Education and coordination required to combat cyber crime

By Andrew Charlesworth on Aug 13, 2007 2:05 PM
Filed under Security

Cyber crime can only be reduced by educating consumers and co-ordinating efforts by all parties involved in internet commerce, say security experts..

The view is somewhat at odds with a recently published report from the House of Lords science and technology select committee, which calls for government action on cyber crime.

The Lords report says that to expect consumers to be responsible for their own security is no longer viable, given the sophistication of modern organised cyber criminals, and calls on the government to found a new police cyber crime lab and appoint a government web regulator.

Security specialists agree that more can be done to protect consumers, but don't regard consumers as passive.

"If you have a house you are expected to take basic precautions to prevent burglary," said Neil Cook, head of technical services for security firm Cloudmark.

"If you don't educate consumers, you can't plug the hole."
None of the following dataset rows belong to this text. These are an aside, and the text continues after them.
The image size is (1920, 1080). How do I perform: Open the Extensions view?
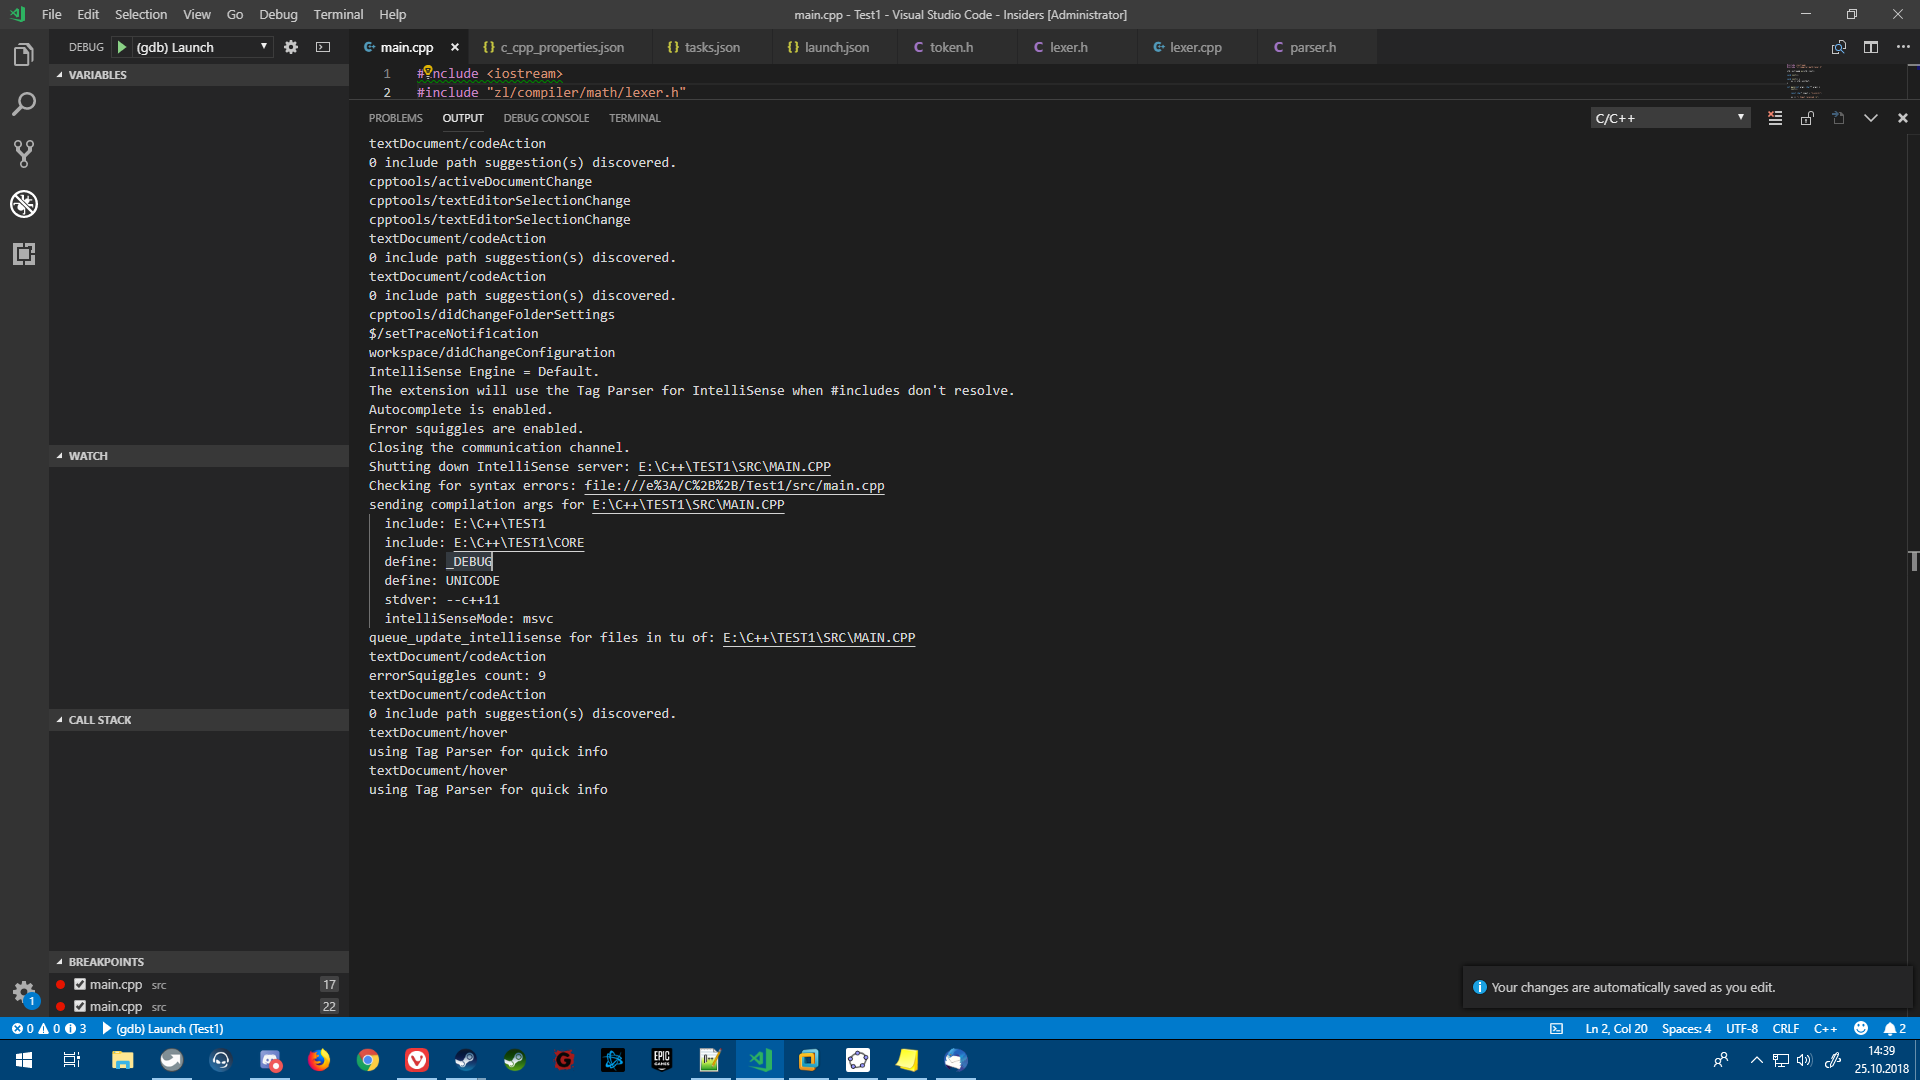(24, 254)
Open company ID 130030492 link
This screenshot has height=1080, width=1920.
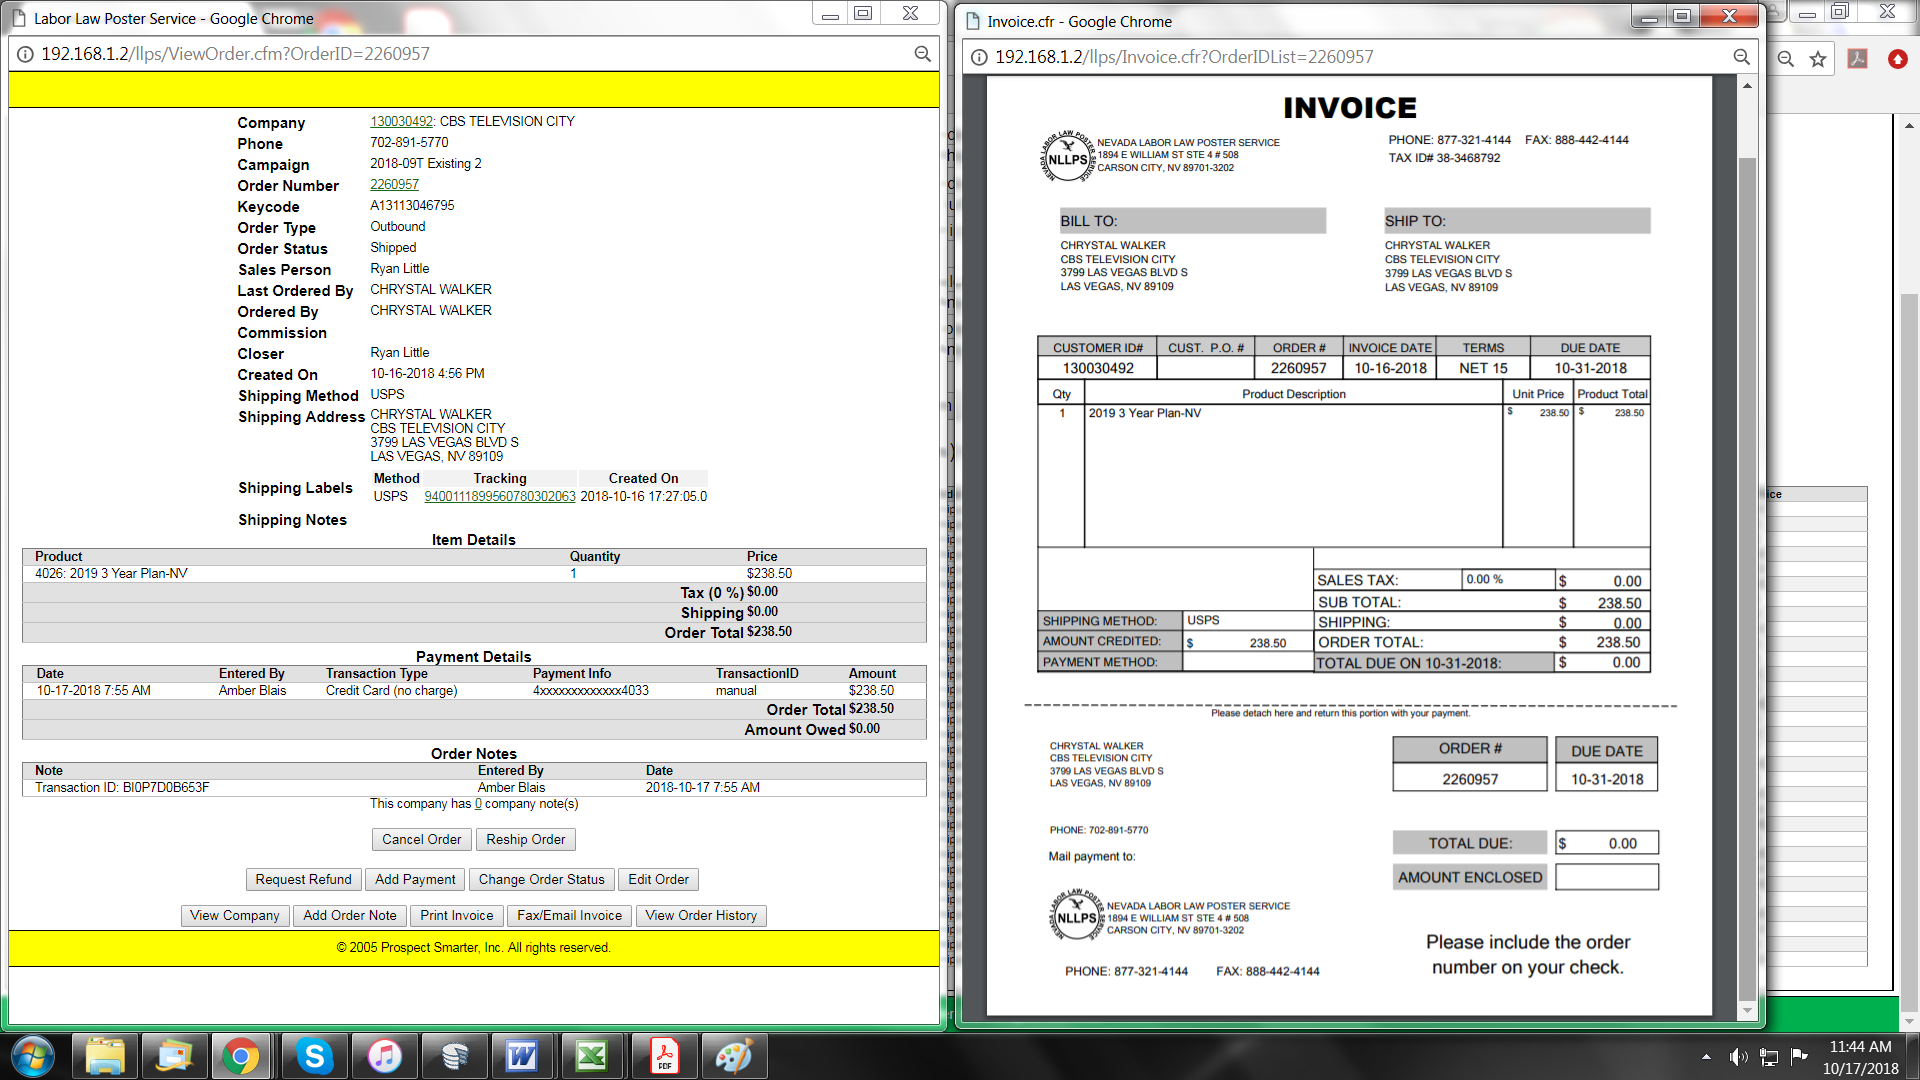(401, 121)
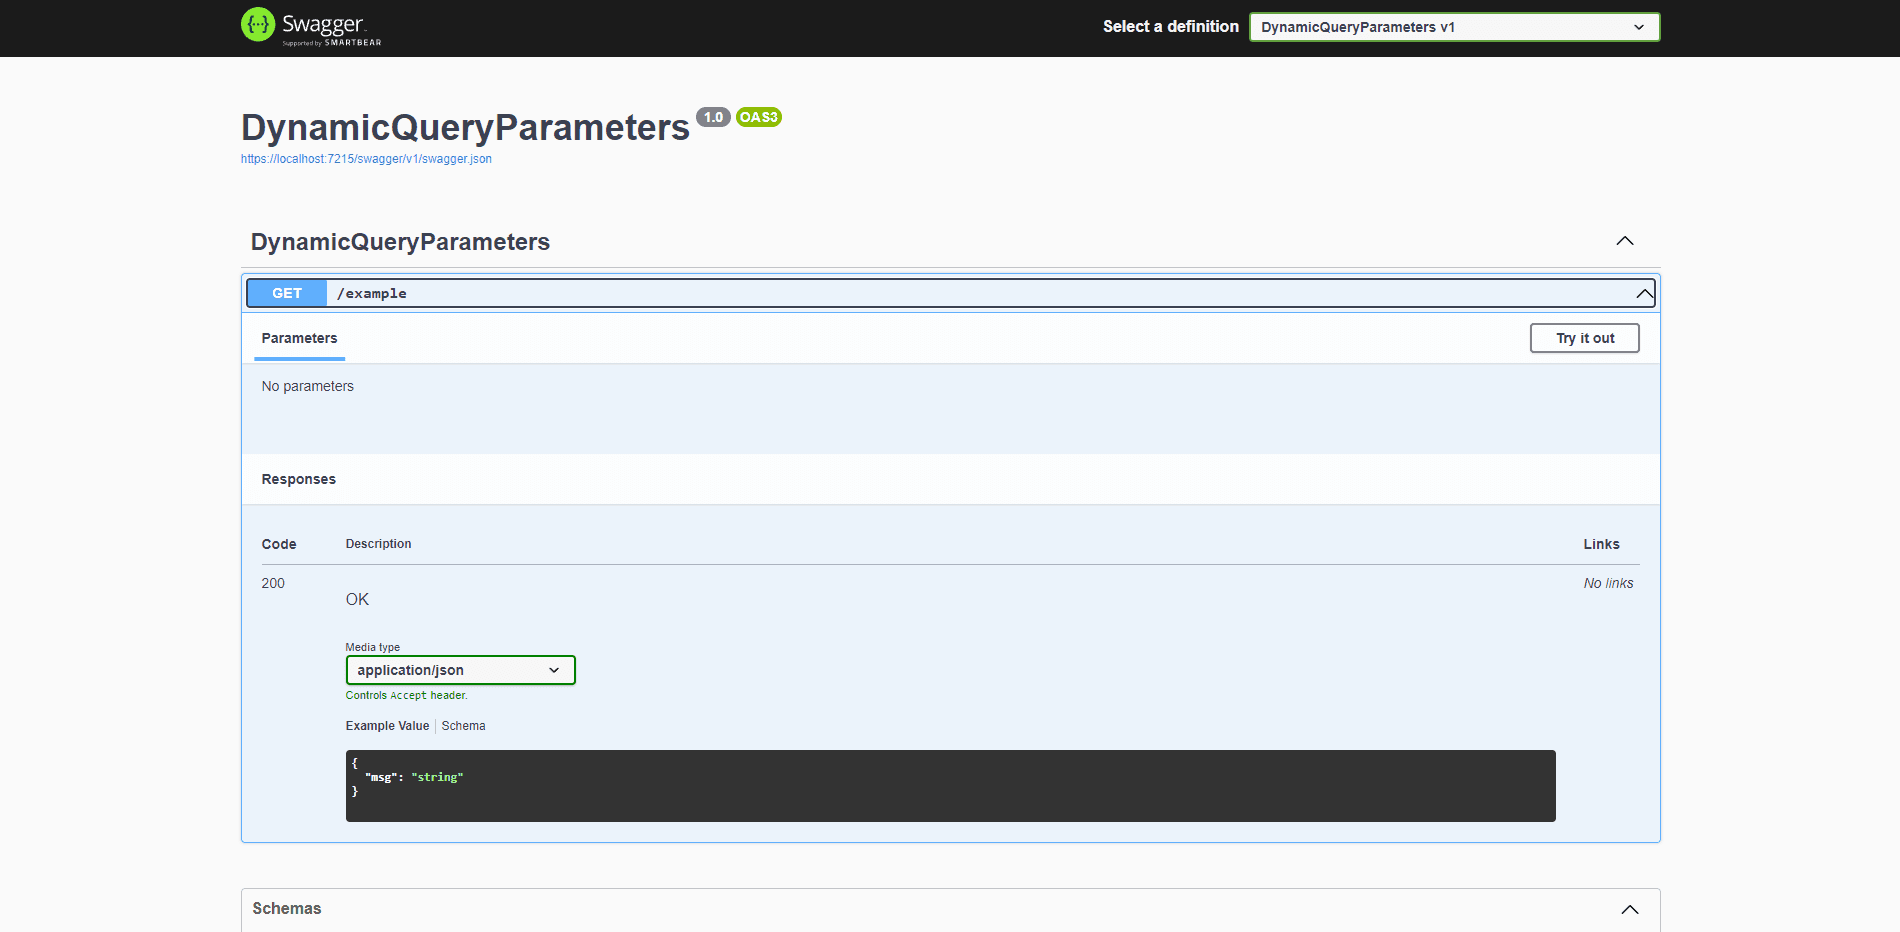Click the Try it out button
1900x932 pixels.
coord(1584,338)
But what if consumers don't know what a burglar looks like and have never used a lock before?

"Security needs to be end-to-end, encompassing consumer, retailer and ISP," says Cook. His company seeks to eliminate cyber threats such as spam and phishing at ISP level through message filtering.

Cook would like to see government guidelines on security for all e-commerce parties, backed by a programme of consumer education.

Paul Simms, chief executive of 3rd Man, which provides credit card checking facilities for retailers, described the House of Lords report as "bloody unhelpful", adding: "there is more good business [on the internet] than bad by far."

Simms wants retailers to take a more active role, to do more than just accepting card details and to run detailed automated checks on credit card numbers to see if they are stolen cards.

"When a consumer goes to a respectable retailer they should have confidence that the retailer will look after their data securely," he says.

Simon Stokes, European sales director of Cybersource, which provides similar services to retailers and banks as 3rd Man, says the problem lies in the number of agencies that play a part in e-commerce and have an interest in combating cyber crime – consumer, retailer, ISP, back-end service providers like Cybersource, banks, police and the government.

"The concern is that if you don't have a co-ordinated effort then you risk a disjointed approach," says Stokes, and calls for a high-profile education campaign for consumers.

"We would welcome the opportunity to participate in a joint campaign to make the internet safer by making consumers more aware of what they can do to protect themselves," he said.